> **ТРЕБОВАНИЯ К УПРАЖНЕНИЮ**
**A)** Ответьте на вопросы по тексту о Ларионове:
(i) В какой родной город вернулся Ларионов после отчисления из училища?
(ii) По чьему приглашению Ларионов приехал в Париж в 1906 году?
(iii) На каком принципе были основаны работы, показанные Ларионовым на выставке «Мишень»?
**B)** Подхватите текст о Ларионове и продолжите его сразу после последнего предложения.

> **ТЕКСТ ДЛЯ ИЗУЧЕНИЯ**
========

Начиналось с малого. Редко кто ухитрялся быть отчисленным из московского художественного училища за свободомыслие и картины «вольного содержания». Увлечение французским искусством, навлекшее на Михаила гнев преподавателей, уже тогда проявилось в необыкновенно смелых этюдах натурщиц. Но ни отчисление, ни последовавшее возвращение в родной Тирасполь не охладили его пыл. Напротив, в жизнь Ларионова вошел импрессионизм.

В это трудно поверить, глядя на более поздние работы, но тогда его живопись была проникнута необыкновенной чистотой и естественностью, почти нежностью. Светлыми, насыщенными воздухом оставались пейзажи и этюды, которых в ту пору нарисовано было великое множество. «Акации весной» (1904), по духу соответствующие позднему импрессионизму, до сих пор остается одной из самых известных работ того периода.

 

 

Не стоит удивляться, что, вернувшись в Москву, Ларионов без особого труда восстановился в училище и тут же с головой погрузился в бурлящую жизнь столицы. Вскоре состоялась судьбоносная встреча: на одной выставке он случайно познакомился с Натальей Сергеевной Гончаровой, ставшей его музой, соратницей и женой.

По приглашению Сергея Дягилева в 1906 году Ларионов приехал в Париж, чтобы представлять русскую секцию Осеннего салона. Заграничное влияние не прошло бесследно. Вернувшись в Россию, он с жаром взялся за работы, напоминавшие фовистов или примитивистов. К сожалению, публика и критика, еще не избалованные на тот момент разнообразием в живописи, отнеслась к ним с непониманием, граничащим с неприятием.

«Отдыхающему солдату» (1911) досталась львиная доля язвительных замечаний относительно позы изображенного человека. Для самого художника эти отзывы уже не имели большого значения – его призвали в армию, и быт, запечатленный на примитивистских зарисовках, стал повседневным.

 

 

Несмотря на напряженность в мире, мастерство художника продолжало совершенствоваться. 1912 год для Ларионова стал одним из наиболее продуктивных. Вместе с другими московскими живописцами он устраивал выставки, в том числе знаменитые «Бубновый валет» и «Ослиный хвост», принимал участие в международных мероприятиях. В то время как сами поэты-футуристы и их творчество переживали то взлеты, то падения, Ларионов решительно принялся за наброски и вскоре снабдил иллюстрациями сборники стихов Хлебникова, Крученых, Большакова.

На выставке «Мишень» Ларионов представил работы, основанные на сформулированном им же принципе лучизма. Новый способ был призван разорвать связь между предметностью и живописью, сделав цвет самодовлеющей единицей. Основные положения теории лучизма состояли в том, что мы не видим самих предметов, а воспринимаем пучки лучей, отражаемые ими, сообразно своему восприятию.

========

Исходные записи
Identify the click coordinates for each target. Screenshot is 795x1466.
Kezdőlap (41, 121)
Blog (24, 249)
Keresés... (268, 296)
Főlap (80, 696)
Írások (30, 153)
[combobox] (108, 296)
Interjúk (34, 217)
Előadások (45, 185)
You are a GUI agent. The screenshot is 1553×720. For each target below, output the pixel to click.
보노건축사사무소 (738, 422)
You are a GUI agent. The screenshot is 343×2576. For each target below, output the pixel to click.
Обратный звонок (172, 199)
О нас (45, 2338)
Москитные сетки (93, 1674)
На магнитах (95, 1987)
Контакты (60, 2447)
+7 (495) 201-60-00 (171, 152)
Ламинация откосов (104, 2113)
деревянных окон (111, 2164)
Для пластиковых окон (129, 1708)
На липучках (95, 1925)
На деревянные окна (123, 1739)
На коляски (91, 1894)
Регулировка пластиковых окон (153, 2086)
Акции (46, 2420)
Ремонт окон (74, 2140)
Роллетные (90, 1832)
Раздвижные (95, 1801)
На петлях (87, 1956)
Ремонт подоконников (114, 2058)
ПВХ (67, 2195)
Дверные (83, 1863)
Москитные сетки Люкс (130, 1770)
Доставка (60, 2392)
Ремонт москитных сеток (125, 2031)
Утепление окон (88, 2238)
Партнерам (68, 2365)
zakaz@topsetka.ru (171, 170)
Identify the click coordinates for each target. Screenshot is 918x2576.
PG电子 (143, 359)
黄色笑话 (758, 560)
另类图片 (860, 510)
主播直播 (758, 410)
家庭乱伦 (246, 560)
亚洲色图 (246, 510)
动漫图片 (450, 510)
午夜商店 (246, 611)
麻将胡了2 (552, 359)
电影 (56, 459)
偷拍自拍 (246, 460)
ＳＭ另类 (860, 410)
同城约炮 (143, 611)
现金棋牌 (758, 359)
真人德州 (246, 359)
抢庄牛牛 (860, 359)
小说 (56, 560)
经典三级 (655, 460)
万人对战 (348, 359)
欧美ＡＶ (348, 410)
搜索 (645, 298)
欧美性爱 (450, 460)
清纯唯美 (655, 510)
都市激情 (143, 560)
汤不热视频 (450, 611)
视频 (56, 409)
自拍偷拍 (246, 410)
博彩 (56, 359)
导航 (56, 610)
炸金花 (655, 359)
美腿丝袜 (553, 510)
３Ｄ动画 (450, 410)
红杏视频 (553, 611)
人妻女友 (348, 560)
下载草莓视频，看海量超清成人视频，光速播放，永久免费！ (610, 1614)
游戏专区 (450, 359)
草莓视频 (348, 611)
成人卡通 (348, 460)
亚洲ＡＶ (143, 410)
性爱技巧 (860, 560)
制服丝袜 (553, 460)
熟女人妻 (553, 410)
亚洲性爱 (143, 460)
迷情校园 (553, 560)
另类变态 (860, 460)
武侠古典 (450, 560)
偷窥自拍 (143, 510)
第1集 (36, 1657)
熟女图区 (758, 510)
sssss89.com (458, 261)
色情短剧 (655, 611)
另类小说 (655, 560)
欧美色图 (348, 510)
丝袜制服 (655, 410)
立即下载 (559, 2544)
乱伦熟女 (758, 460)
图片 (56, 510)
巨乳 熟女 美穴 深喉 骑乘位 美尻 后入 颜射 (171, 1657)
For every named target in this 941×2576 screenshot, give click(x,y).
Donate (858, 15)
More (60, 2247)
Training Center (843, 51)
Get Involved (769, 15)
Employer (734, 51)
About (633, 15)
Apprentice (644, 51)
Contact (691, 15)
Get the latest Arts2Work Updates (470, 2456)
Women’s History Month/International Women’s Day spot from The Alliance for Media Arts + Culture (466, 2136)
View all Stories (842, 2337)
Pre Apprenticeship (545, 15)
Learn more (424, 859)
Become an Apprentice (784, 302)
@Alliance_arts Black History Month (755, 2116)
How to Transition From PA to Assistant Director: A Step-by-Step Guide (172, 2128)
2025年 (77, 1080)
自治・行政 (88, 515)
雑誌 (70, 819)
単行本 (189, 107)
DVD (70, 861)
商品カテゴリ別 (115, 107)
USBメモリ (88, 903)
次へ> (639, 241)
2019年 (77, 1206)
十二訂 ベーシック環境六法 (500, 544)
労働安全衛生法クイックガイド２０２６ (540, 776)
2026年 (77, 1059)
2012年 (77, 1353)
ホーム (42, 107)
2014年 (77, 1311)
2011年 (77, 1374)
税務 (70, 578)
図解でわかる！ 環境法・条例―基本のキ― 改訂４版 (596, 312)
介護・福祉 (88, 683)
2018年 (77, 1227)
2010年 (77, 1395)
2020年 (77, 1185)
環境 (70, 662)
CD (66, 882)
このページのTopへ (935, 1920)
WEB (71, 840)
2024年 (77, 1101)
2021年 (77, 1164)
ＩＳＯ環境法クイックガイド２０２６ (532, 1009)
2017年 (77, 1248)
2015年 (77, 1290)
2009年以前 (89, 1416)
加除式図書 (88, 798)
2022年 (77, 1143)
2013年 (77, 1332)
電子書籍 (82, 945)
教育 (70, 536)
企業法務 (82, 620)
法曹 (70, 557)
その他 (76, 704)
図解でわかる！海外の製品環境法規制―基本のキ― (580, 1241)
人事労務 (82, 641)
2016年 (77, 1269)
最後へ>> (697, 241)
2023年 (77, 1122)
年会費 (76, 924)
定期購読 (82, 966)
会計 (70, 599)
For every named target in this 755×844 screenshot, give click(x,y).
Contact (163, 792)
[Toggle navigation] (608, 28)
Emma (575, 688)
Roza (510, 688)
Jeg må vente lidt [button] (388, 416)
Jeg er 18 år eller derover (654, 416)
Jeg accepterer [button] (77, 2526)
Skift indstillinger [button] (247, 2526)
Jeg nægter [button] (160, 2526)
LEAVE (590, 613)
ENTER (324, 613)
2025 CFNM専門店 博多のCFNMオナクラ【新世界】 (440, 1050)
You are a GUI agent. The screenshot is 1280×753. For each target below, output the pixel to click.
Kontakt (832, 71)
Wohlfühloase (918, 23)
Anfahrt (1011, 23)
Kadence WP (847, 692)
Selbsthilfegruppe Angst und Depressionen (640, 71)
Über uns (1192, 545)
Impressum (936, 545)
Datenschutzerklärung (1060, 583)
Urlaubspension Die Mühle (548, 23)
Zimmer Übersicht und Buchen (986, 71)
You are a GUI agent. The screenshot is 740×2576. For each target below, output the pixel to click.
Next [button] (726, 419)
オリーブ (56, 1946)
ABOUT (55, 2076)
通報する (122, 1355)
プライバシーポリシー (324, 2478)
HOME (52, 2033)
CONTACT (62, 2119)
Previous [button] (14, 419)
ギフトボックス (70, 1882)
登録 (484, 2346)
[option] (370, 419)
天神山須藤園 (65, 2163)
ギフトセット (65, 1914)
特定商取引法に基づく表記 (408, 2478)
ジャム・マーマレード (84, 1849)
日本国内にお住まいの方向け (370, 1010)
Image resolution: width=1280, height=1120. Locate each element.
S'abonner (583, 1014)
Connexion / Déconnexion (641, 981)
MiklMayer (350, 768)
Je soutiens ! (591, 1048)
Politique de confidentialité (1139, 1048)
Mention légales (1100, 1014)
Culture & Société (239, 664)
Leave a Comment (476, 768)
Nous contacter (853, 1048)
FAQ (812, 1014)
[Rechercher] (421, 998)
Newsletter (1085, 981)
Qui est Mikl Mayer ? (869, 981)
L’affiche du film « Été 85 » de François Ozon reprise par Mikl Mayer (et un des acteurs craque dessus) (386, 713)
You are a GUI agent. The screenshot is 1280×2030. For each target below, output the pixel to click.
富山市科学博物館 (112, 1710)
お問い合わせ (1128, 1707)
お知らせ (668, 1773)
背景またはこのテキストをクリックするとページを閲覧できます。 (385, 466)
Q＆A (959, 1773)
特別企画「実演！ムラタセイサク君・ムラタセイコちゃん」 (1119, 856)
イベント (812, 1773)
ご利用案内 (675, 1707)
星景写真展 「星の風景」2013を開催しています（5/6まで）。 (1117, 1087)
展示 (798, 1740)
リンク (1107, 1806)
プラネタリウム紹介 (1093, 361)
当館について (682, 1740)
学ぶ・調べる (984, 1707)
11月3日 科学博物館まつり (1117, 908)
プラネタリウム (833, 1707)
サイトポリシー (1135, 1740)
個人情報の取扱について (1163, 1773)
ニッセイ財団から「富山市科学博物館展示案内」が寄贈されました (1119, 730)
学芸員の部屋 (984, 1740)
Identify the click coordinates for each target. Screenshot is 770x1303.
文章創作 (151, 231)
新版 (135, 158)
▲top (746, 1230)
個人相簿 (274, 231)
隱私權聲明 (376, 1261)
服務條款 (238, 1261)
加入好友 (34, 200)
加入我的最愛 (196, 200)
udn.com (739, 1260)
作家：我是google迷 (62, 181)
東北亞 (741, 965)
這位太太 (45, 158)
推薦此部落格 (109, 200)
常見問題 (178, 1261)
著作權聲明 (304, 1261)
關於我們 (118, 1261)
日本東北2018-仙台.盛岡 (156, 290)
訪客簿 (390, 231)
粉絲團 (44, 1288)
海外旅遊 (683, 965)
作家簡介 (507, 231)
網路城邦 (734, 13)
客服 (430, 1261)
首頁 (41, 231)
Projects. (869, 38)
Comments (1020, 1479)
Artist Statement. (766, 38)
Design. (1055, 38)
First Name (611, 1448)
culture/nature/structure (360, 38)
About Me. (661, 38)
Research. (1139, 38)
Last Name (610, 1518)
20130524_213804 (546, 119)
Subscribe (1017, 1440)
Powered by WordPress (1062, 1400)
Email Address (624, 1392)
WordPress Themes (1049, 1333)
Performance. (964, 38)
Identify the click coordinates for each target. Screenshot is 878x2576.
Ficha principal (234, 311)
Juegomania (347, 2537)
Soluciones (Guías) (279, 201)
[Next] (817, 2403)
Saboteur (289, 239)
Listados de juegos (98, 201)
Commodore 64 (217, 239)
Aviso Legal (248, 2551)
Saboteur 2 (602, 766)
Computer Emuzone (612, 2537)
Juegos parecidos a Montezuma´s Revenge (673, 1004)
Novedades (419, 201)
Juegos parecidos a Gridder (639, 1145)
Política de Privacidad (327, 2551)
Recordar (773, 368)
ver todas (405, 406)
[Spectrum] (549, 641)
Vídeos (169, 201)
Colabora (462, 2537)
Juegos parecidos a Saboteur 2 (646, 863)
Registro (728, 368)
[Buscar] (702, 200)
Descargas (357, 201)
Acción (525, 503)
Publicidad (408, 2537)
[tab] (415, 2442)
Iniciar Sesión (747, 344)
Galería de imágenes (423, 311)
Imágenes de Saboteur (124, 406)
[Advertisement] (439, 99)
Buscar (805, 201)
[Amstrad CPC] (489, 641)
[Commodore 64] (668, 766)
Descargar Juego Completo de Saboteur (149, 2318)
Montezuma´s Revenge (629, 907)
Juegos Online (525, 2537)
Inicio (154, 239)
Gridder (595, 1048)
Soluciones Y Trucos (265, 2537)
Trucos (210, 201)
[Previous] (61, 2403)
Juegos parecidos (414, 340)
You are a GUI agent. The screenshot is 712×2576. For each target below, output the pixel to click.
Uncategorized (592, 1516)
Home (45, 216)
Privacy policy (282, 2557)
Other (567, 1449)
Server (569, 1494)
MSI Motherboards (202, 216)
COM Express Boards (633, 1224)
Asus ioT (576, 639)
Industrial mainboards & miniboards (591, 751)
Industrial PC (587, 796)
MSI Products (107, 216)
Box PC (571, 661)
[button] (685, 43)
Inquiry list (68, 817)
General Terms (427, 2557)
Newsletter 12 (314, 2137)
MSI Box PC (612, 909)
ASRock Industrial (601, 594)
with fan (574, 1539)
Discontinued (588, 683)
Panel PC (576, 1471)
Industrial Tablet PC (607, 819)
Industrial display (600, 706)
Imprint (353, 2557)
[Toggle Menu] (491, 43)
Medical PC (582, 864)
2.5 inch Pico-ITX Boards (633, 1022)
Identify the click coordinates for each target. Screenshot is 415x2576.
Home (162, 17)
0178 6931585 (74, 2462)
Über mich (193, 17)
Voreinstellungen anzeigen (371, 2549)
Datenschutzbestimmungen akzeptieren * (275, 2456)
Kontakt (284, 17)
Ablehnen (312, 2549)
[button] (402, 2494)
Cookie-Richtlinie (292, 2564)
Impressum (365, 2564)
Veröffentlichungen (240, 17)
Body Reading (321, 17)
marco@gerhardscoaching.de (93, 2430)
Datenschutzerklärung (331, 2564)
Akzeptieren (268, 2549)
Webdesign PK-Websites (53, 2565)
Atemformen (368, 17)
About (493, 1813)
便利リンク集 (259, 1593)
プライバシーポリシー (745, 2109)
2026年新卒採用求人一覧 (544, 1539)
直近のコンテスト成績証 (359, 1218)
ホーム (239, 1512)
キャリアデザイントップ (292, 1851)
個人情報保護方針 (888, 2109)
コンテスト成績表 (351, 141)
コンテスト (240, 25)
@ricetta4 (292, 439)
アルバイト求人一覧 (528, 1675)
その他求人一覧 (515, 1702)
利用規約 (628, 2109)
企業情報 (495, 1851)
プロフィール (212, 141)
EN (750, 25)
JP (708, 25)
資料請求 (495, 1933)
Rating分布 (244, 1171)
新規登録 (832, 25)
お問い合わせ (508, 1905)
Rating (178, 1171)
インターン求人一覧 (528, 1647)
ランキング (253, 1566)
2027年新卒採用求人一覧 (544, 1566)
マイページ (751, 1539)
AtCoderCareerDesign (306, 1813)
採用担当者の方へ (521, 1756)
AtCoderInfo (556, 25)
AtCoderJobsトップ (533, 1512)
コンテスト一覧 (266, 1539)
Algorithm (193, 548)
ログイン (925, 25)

========

> **ОТВЕТЫ НИЖЕ**
**A)**
(i) В Тирасполь.
(ii) По приглашению Сергея Дягилева.
(iii) На принципе лучизма.

**B)**
 

Но творчество не могло быть надежным укрытием от мировых событий. Война снова ворвалась в жизнь Ларионова. В 1915 году его отправили на фронт, где он получил тяжелую контузию. Это ранение повлекло серьезные перемены в жизни и творчестве художника. В том же 1915, оправившись после ранения, он уехал в Европу работать в труппе Дягилева. Ларионову и раньше доводилось писать декорации, но теперь он переключился на это занятие полностью. В конце концов, к живописи Ларионов вернулся. На родину – нет.
Без малого сорок лет, прожитых в России, против долгих десятилетий на чужбине…

Он поддерживал связь с давними знакомыми, но основным занятием в 20 годы осталась работа над декорациями и костюмами к дягилевским балетам. Европейская публика осторожно воспринимала новаторское искусство. Оставалось лишь вспоминать, и Ларионов выпустил несколько книг, посвященных Дягилеву и Стравинскому, а также воспоминания о русском балете. Звезда Ларионова-живописца, казалось, погасла. Но она снова засияла на волне вновь возникшего интереса к его творчеству в 50 годах прошлого века. Модернистские идеи продолжали волновать ценителей, хотя такой известности, как в свое время в России, достигнуть уже не удавалось.

Так закончилась эта судьба. Одна из многих, разделенных революцией на «до» и «после». Михаил Федорович Ларионов скончался в 1964 году в пригороде Парижа, Фонтене-о-Роз, оставив после себя богатое наследие. И если его творчество, однажды преломив свет искусства, отразило и направило его, то именно эти лучи, зримые и осязаемые, мы видим до сих пор.